The world's most famous electric-car maker, Tesla Motors (NASDAQ:TSLA), will report its second-quarter earnings results after the market closes on Thursday. However, as one of the hottest growth stocks in the market this year, many investors worry that a sell-off could be on the horizon. Tesla's stock, after all, is up more than 83% in the past year, and with it now trading around $223 a pop, the market has already priced in high expectations for the EV maker. Let's look under the hood to see what Wall Street is expecting for the quarter and whether Tesla Motors can over deliver on those estimates.
Tesla has a high bar to reach when it reports this week. Analysts from J.P. Morgan are looking for Tesla to deliver 7,800 Model S sedans in the second quarter, up more than 51% from just 5,150 deliveries during the same period a year ago.

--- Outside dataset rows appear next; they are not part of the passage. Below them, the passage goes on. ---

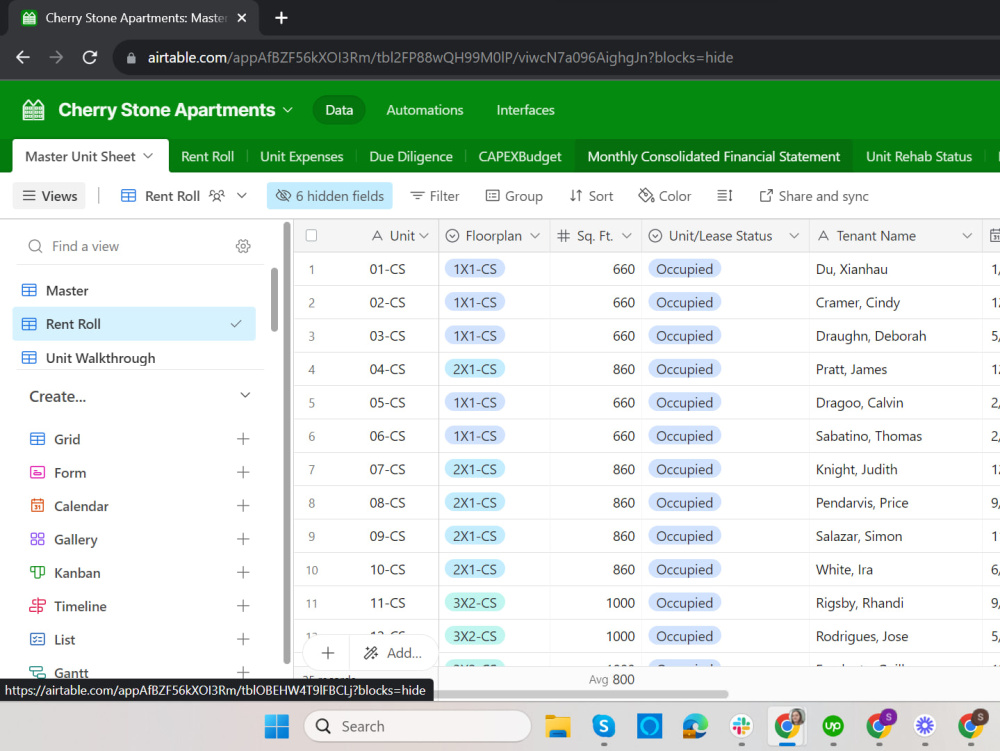Reload the browser page
The image size is (1000, 751).
pyautogui.click(x=90, y=57)
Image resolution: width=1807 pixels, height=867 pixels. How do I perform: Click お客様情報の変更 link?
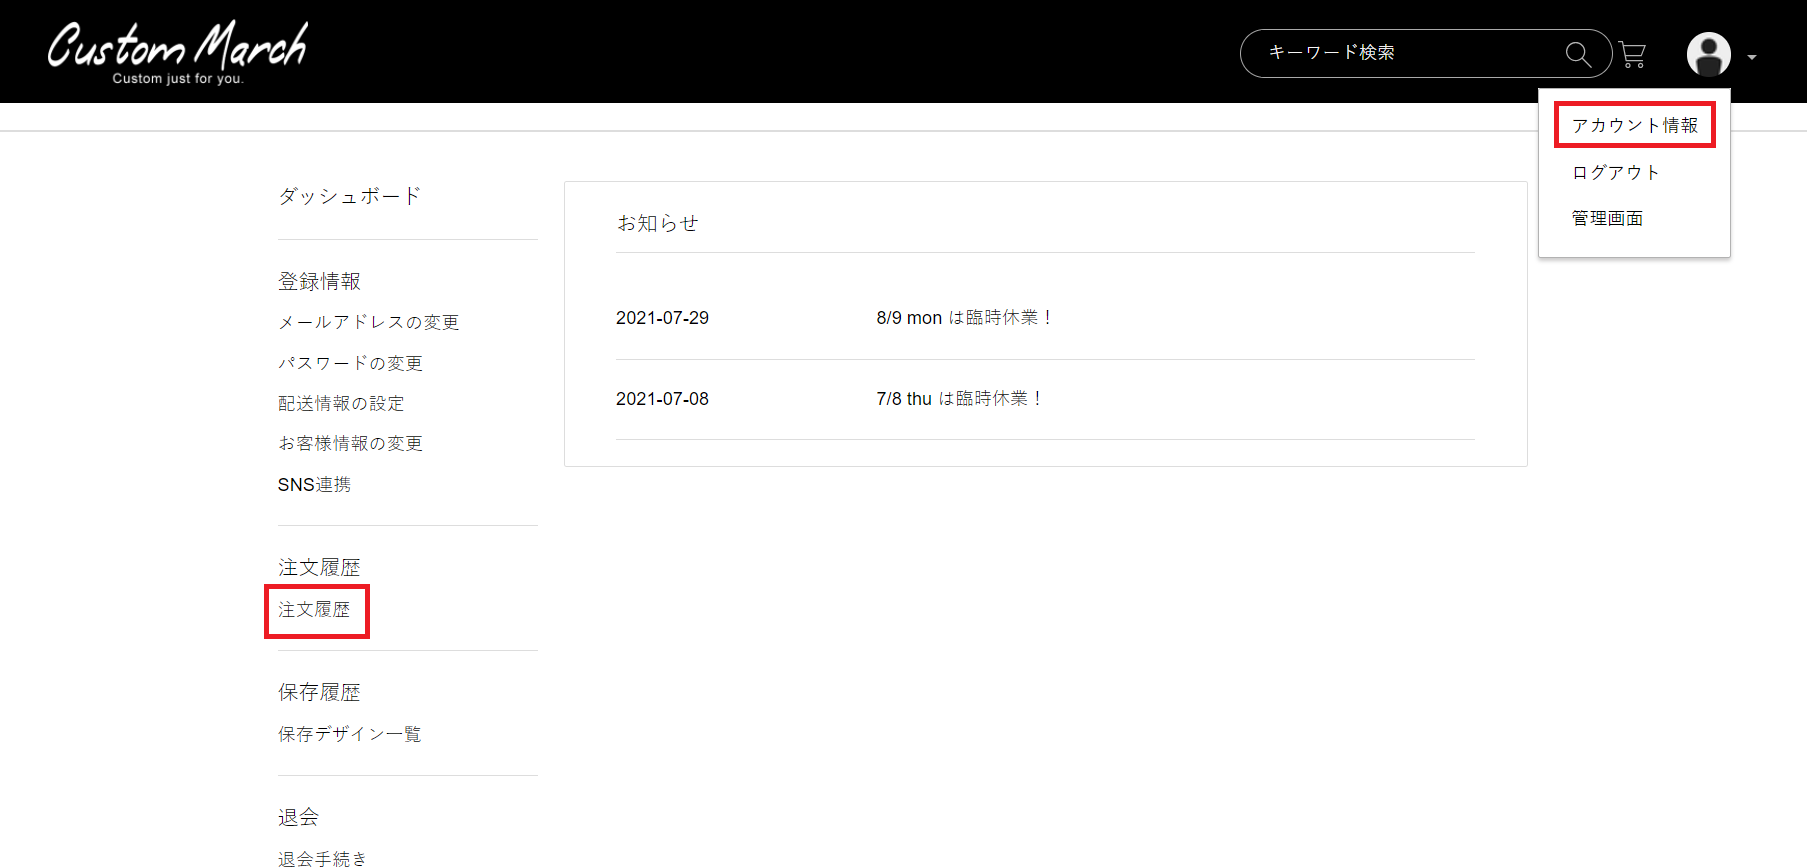point(350,443)
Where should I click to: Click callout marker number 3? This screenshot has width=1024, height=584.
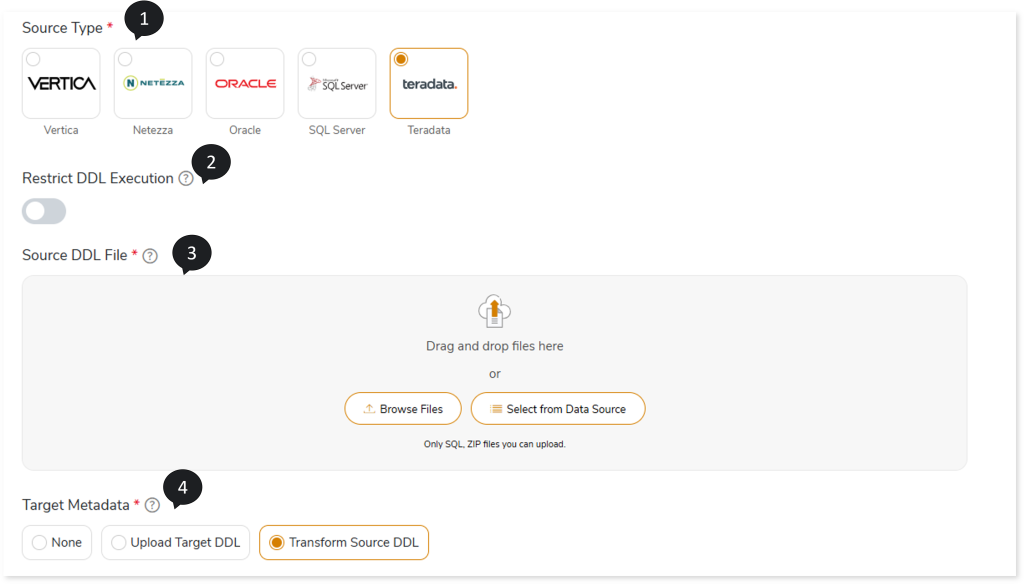tap(192, 254)
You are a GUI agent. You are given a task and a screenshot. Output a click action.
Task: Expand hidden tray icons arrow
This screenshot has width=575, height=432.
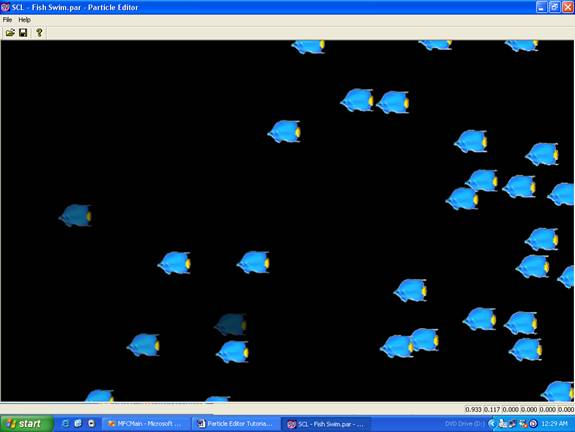(x=492, y=424)
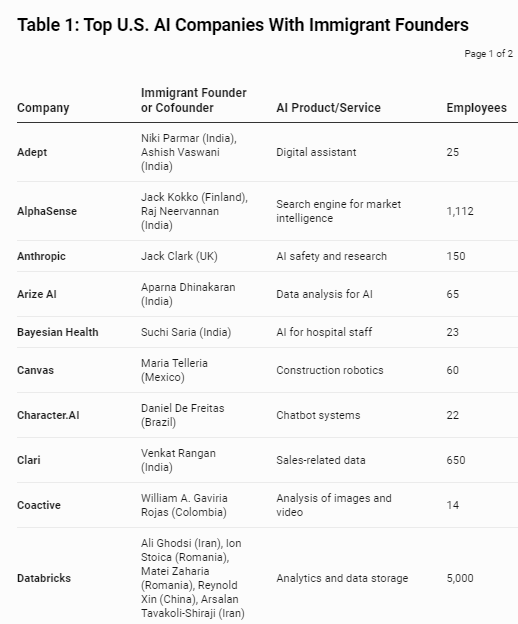
Task: Select Bayesian Health in the table
Action: tap(57, 332)

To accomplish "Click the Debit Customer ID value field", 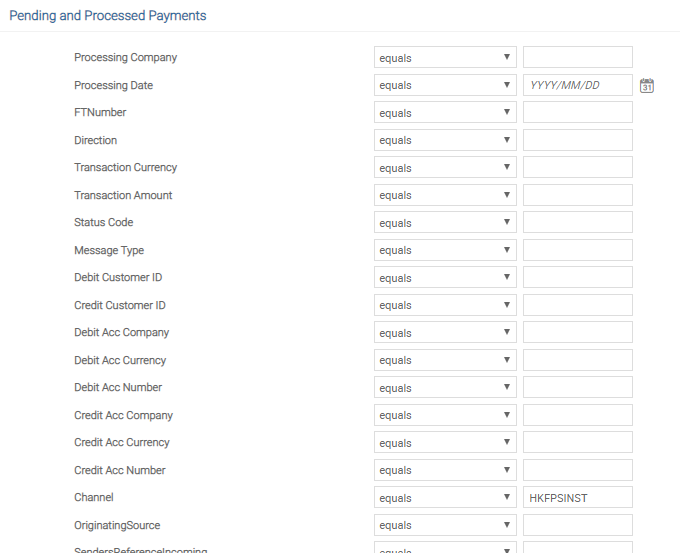I will coord(577,278).
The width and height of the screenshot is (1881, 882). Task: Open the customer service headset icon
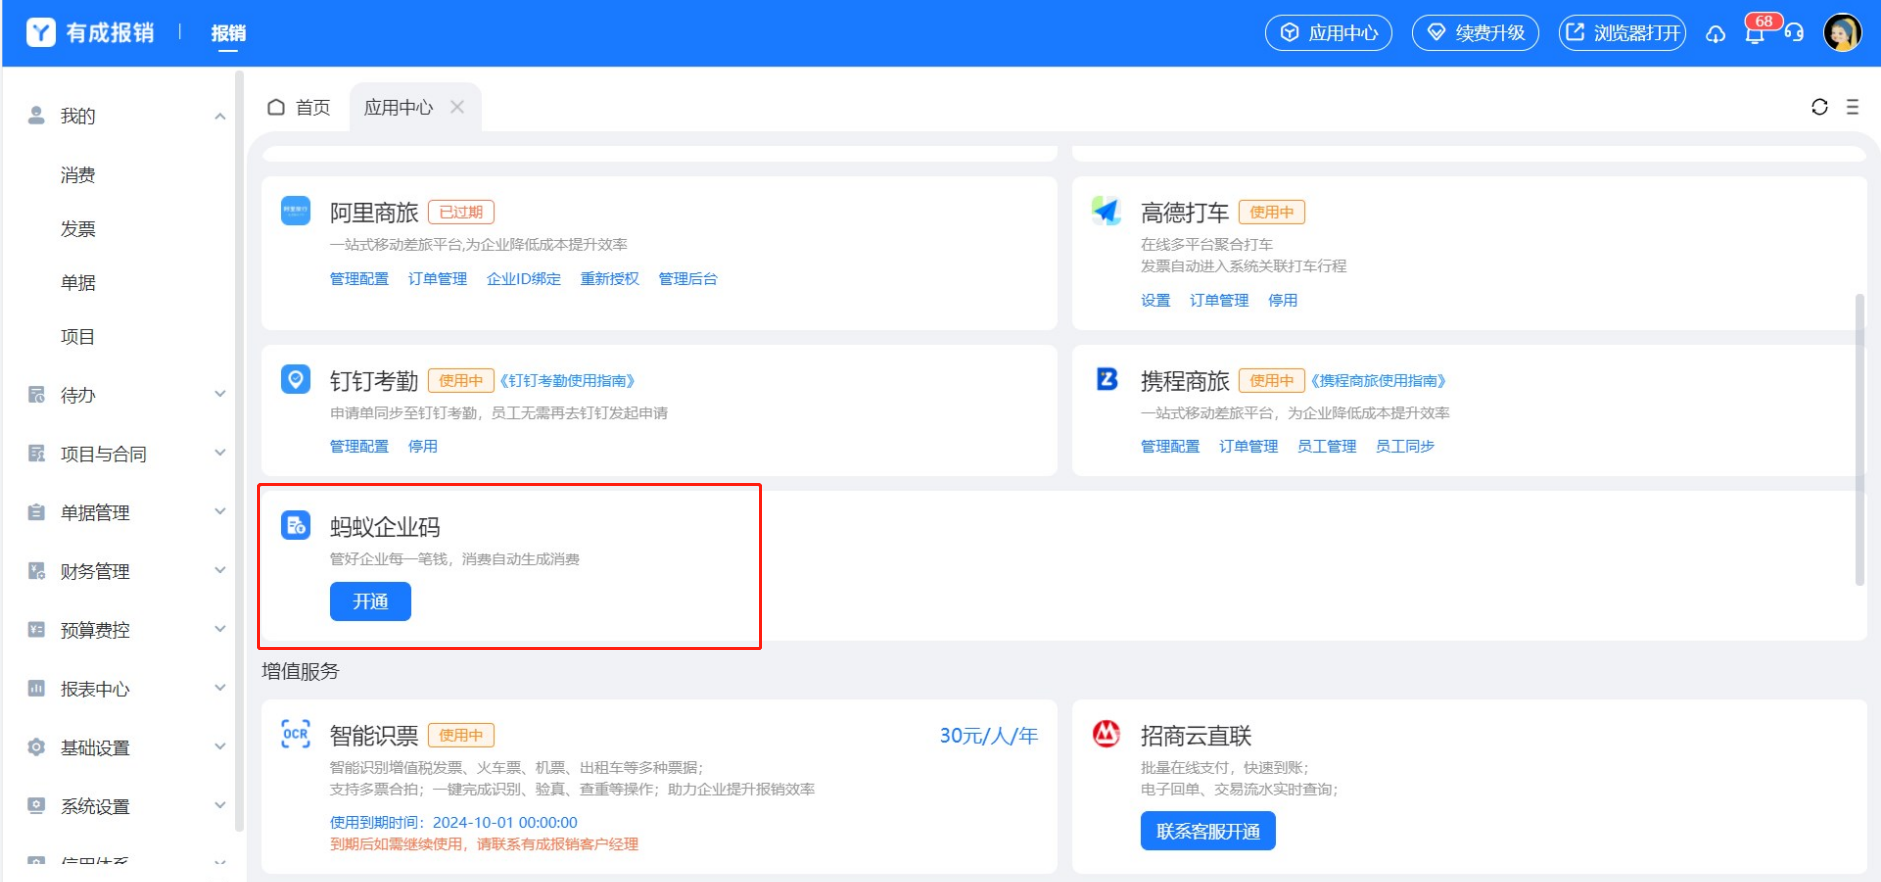(1794, 33)
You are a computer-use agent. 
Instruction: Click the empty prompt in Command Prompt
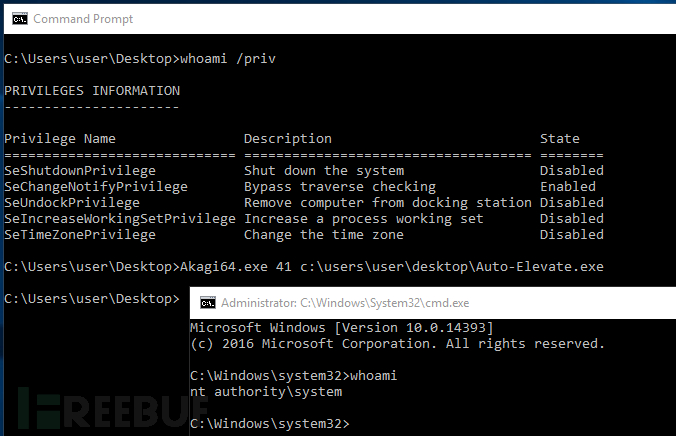pos(92,298)

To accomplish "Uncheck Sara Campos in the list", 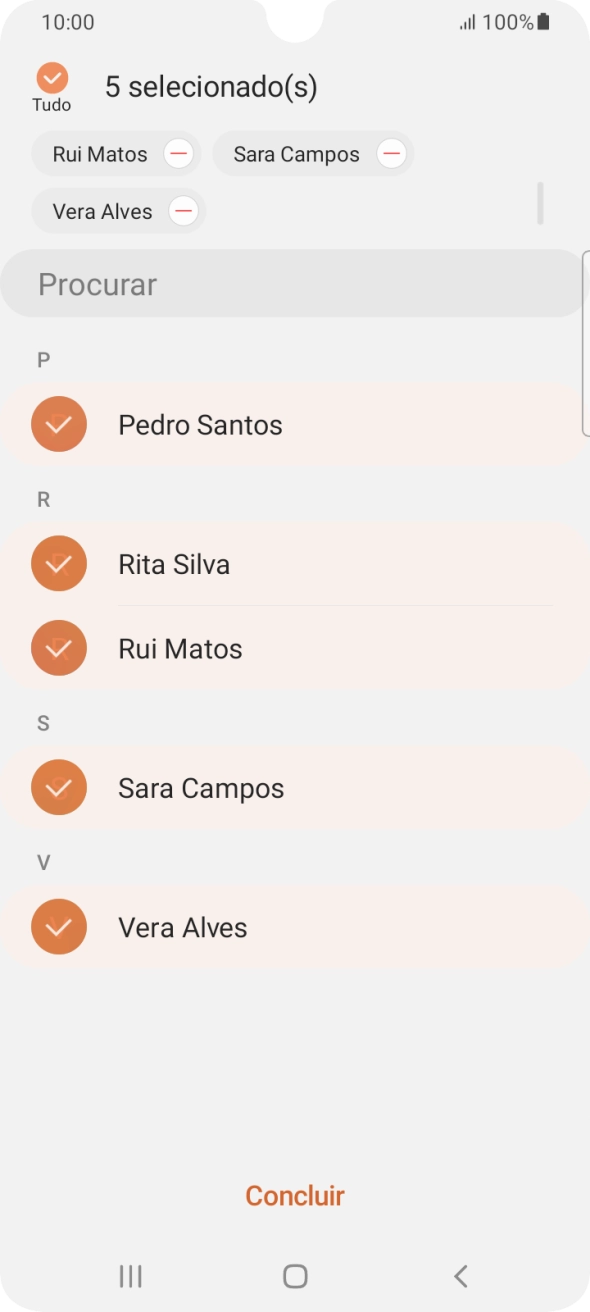I will pos(59,787).
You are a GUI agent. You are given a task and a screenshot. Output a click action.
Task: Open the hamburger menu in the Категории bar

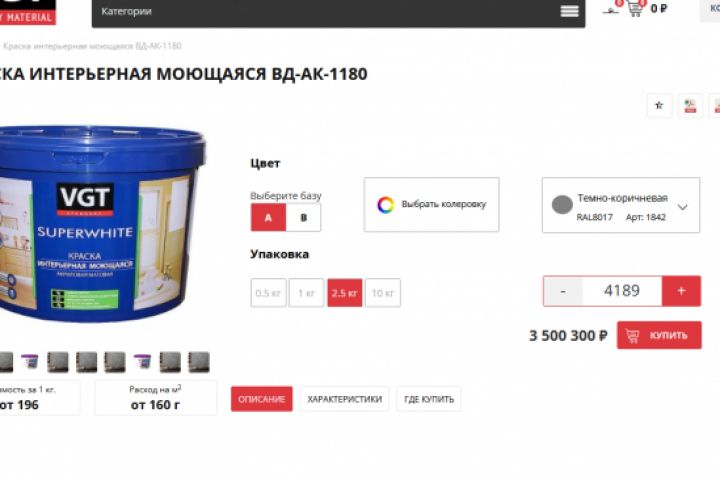[x=569, y=11]
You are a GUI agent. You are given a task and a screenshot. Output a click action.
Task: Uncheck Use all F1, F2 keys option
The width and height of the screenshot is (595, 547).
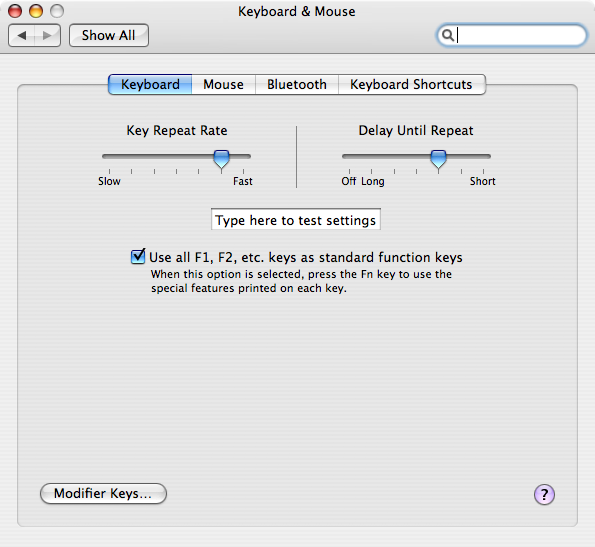tap(137, 257)
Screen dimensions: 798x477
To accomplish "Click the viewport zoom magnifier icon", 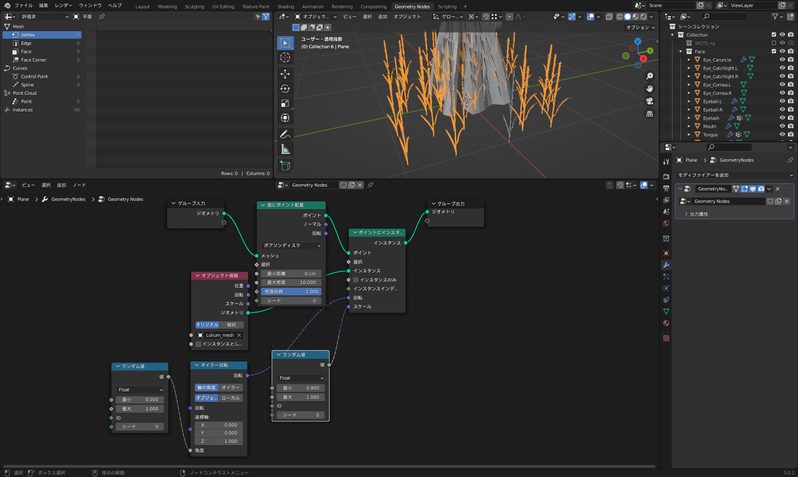I will (649, 76).
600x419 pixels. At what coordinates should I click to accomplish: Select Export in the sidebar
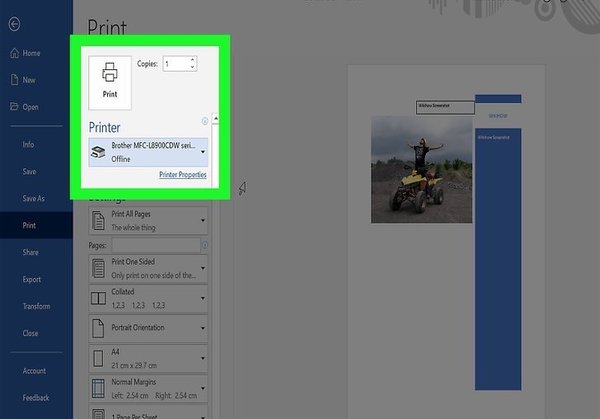tap(31, 280)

That translates into 300 more cars than Tesla's prior guidance for 7,500 deliveries in Q2.
To Tesla's credit, it has a reputation for under-promising and over-delivering. In fact, Tesla has beaten expectations for the past five consecutive quarters. The same cannot be said for either Ford or General Motors.
For the second quarter, Wall Street is looking for earnings of $0.04 per share, which is a considerable improvement from Tesla's GAAP earnings loss of $0.40 per share in the previous quarter. Nevertheless, analysts are more bullish about Tesla's ability to generate revenue growth in the period. The Street is looking for revenue of $810.5 million in the second quarter, up 46% from $551.9 million a year ago.
One key metric to watch
While these figures are no doubt important, long-term investors should be more focused on Tesla's production numbers in the quarter. Tesla Motors internally differentiates between "deliveries" and "production" when referring to the number of cars it produces on a quarterly basis. During the first quarter of fiscal 2014, for example, Tesla produced 7,535 Model S cars. Yet, the company only delivered 6,457 cars during that period.
When Tesla reports second-quarter results on Thursday it expects to announce 7,500 deliveries for the quarter. However, a closer look reveals Tesla's goal of producing between 8,500 and 9,000 vehicles in the period. Planned production will likely be significantly higher than deliveries in the second quarter because Tesla recently began shipping cars to Asia and Europe. If Tesla is able to, once again, over-deliver on these projections it could send the stock soaring -- particularly because more than 25% of the shares outstanding are currently sold short. Therefore, any overwhelmingly positive news from Tesla could trigger a short squeeze in the stock.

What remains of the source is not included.